EXERCISE GOAL -> Report every line below that has the string "напівкругла" in it.

INFORMATION PROVIDED ->

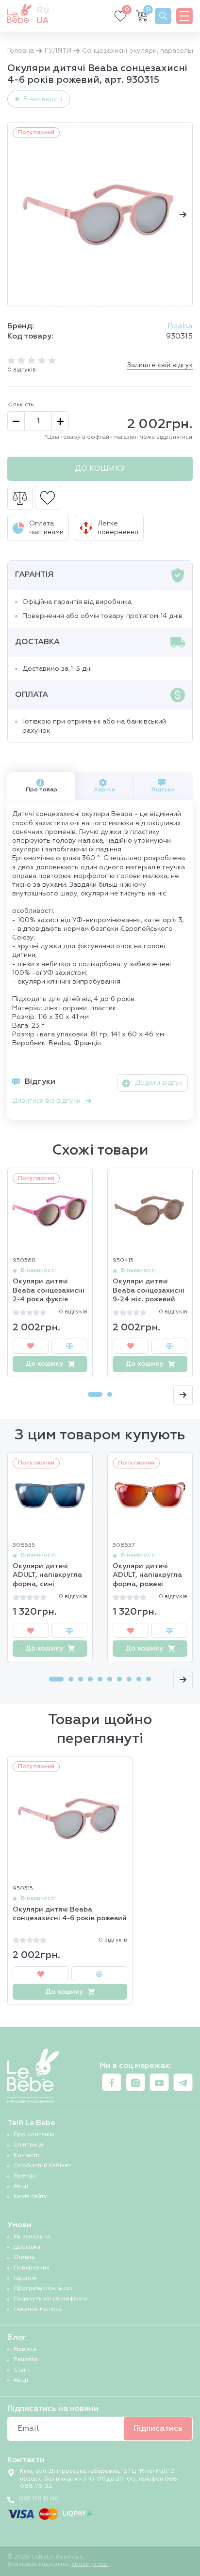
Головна (20, 50)
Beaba (180, 326)
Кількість (20, 405)
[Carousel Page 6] (109, 1679)
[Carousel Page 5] (100, 1679)
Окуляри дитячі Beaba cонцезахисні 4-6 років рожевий (70, 1914)
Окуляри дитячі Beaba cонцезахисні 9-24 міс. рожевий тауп (148, 1291)
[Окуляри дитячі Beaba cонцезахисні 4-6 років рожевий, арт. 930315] (100, 215)
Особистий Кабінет (42, 2166)
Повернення (32, 2268)
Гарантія (25, 2278)
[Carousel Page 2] (109, 1394)
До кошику (100, 469)
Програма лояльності (45, 2288)
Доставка (27, 2247)
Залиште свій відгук (160, 365)
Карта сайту (30, 2197)
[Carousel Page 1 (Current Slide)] (95, 1394)
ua (42, 20)
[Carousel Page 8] (129, 1679)
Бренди (25, 2176)
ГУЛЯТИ (58, 50)
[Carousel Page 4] (90, 1679)
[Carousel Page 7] (119, 1679)
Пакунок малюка (38, 2309)
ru (42, 10)
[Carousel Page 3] (80, 1679)
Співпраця (28, 2145)
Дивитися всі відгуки (46, 1100)
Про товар (41, 790)
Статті (22, 2370)
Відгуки (163, 790)
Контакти (27, 2156)
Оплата (24, 2257)
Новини (25, 2349)
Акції (21, 2186)
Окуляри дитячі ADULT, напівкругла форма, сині (47, 1575)
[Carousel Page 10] (148, 1679)
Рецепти (25, 2359)
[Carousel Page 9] (138, 1679)
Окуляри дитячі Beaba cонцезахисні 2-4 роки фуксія (48, 1290)
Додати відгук (159, 1083)
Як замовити (32, 2237)
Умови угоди (90, 2564)
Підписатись (158, 2429)
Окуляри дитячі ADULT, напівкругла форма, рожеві (147, 1575)
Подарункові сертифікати (51, 2299)
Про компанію (34, 2135)
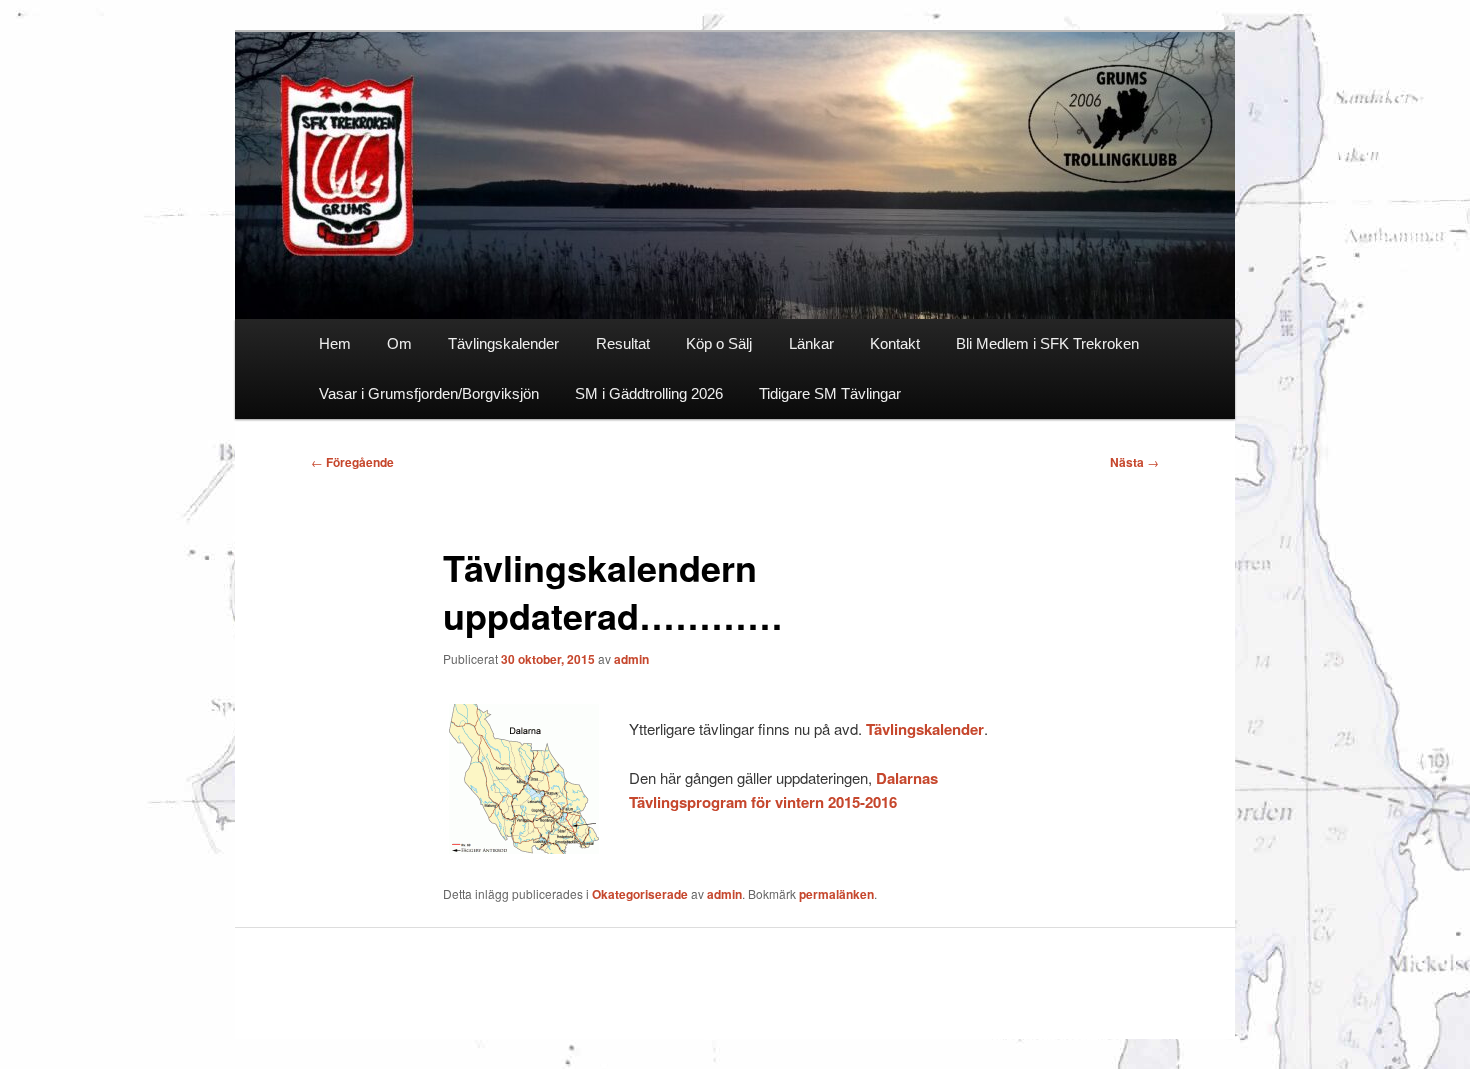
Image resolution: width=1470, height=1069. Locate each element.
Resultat (623, 343)
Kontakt (895, 343)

SOLUTION TO THE PROBLEM ->
Окуляри дитячі ADULT, напівкругла форма, сині (47, 1575)
Окуляри дитячі ADULT, напівкругла форма, рожеві (147, 1575)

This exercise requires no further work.